The free surface of a viscous fluid is a source of convective
flow (Marangoni convection) if its surface tension is distributed
non-uniformly. Such non-uniformity arises from the dependence of the
surface tension on a scalar quantity, either surfactant concentration
or temperature. The surface-tension-induced velocity redistributes
the scalar forming a closed-loop interaction. It is shown that under
the assumptions of (i) small Reynolds number and (ii) vanishing
diffusivity this nonlinear process is described by a single
self-consistent two-dimensional evolution equation for the scalar
field at the free surface that can be derived from the
three-dimensional basic equations without approximation.
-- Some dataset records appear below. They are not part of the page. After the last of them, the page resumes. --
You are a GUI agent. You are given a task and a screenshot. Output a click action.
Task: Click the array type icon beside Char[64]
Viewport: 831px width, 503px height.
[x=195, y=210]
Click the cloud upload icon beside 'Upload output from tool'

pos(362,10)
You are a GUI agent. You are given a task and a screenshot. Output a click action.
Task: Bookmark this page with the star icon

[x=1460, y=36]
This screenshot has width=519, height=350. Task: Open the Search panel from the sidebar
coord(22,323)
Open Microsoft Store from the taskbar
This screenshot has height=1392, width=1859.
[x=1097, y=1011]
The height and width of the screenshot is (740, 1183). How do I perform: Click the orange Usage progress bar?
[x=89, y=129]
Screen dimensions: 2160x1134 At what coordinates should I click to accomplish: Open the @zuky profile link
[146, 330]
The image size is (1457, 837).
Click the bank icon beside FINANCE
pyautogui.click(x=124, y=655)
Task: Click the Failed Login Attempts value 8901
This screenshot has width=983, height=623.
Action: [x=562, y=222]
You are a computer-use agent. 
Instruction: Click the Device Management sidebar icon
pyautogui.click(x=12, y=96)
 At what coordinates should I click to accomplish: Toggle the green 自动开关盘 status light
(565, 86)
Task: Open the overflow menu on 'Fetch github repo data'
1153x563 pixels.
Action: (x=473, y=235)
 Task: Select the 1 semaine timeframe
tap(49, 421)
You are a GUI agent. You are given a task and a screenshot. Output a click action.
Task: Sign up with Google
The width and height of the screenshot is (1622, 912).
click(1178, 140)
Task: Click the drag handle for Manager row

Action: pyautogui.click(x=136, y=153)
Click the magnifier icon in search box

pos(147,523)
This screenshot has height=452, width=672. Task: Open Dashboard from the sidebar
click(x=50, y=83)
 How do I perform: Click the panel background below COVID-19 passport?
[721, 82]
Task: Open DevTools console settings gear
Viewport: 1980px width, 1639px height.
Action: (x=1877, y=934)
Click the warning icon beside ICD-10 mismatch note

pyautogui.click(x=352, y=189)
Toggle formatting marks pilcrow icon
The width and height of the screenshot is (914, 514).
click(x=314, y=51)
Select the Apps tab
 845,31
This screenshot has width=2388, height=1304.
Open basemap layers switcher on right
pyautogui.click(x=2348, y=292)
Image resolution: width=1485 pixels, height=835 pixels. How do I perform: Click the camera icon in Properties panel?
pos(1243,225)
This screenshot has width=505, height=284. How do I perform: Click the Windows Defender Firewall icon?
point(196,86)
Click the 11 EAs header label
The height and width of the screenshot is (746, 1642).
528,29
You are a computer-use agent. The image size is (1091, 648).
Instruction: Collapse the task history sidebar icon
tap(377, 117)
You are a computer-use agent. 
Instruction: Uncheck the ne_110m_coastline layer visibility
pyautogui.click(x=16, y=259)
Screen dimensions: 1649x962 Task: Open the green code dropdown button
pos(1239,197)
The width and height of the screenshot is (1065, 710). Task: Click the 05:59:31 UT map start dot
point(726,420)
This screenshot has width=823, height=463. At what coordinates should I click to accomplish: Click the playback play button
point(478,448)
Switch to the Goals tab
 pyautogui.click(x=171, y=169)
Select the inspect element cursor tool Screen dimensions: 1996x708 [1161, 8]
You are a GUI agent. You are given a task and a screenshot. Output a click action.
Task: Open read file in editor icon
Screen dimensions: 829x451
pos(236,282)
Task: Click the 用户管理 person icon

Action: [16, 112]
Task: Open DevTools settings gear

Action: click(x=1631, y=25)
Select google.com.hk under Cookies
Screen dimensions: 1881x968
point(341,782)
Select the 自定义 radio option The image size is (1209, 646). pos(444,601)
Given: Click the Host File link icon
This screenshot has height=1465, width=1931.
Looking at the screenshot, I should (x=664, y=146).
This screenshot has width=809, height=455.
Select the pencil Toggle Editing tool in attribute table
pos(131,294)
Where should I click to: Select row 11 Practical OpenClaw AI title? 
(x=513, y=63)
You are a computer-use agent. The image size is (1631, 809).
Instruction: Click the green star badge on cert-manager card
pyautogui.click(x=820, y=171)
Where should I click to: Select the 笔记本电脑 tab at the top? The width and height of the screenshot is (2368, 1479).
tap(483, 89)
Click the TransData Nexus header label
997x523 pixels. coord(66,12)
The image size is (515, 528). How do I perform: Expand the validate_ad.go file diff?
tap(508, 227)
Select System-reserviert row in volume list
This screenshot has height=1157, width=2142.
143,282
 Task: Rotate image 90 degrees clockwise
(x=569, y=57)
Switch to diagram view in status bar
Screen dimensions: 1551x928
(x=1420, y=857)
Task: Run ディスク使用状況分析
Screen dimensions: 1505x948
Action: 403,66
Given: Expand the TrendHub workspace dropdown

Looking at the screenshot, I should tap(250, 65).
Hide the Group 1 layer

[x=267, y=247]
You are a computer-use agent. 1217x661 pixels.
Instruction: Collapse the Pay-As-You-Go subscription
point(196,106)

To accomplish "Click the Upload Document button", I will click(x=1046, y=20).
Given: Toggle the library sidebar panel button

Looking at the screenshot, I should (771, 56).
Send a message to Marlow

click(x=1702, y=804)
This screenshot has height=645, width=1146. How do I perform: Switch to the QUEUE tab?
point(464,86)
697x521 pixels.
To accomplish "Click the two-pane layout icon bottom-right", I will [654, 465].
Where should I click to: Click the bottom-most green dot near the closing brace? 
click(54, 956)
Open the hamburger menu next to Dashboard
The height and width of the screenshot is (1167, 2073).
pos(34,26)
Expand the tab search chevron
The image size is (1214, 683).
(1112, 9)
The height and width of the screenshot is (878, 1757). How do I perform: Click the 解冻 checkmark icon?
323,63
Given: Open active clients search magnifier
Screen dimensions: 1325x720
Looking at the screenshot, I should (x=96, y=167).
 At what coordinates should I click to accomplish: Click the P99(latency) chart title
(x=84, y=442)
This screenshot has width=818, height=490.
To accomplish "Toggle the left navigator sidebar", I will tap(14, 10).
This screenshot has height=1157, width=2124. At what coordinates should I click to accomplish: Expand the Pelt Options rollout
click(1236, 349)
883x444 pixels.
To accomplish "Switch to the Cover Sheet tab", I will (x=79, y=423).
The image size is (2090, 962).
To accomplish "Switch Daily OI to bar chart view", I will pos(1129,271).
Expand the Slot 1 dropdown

The
formulation of this equation for a particular system requires only
the knowledge of the closure law, which expresses the surface
velocity as a linear functional of the active scalar at the free
surface. We explicitly derive these closure laws for various systems
with a planar non-deflecting surface and infinite horizontal extent,
including an infinitely deep fluid, a fluid with finite depth, a
rotating fluid, and an electrically conducting fluid under the
influence of a magnetic field. For the canonical problem of an
infinitely deep layer we demonstrate that the dynamics of singular
(point-like) surfactant or temperature distributions can be further
reduced to a system of ordinary differential equations, equivalent to
point-vortex dynamics in two-dimensional perfect fluids. We further
show, using numerical simulations, that the dynamical evolution of
initially smooth scalar fields leads in general to a finite-time
singularity. The present theory provides a rational framework for a
simplified modelling of strongly nonlinear Marangoni convection in
high-Prandtl-number fluids or systems with high Schmidt
number.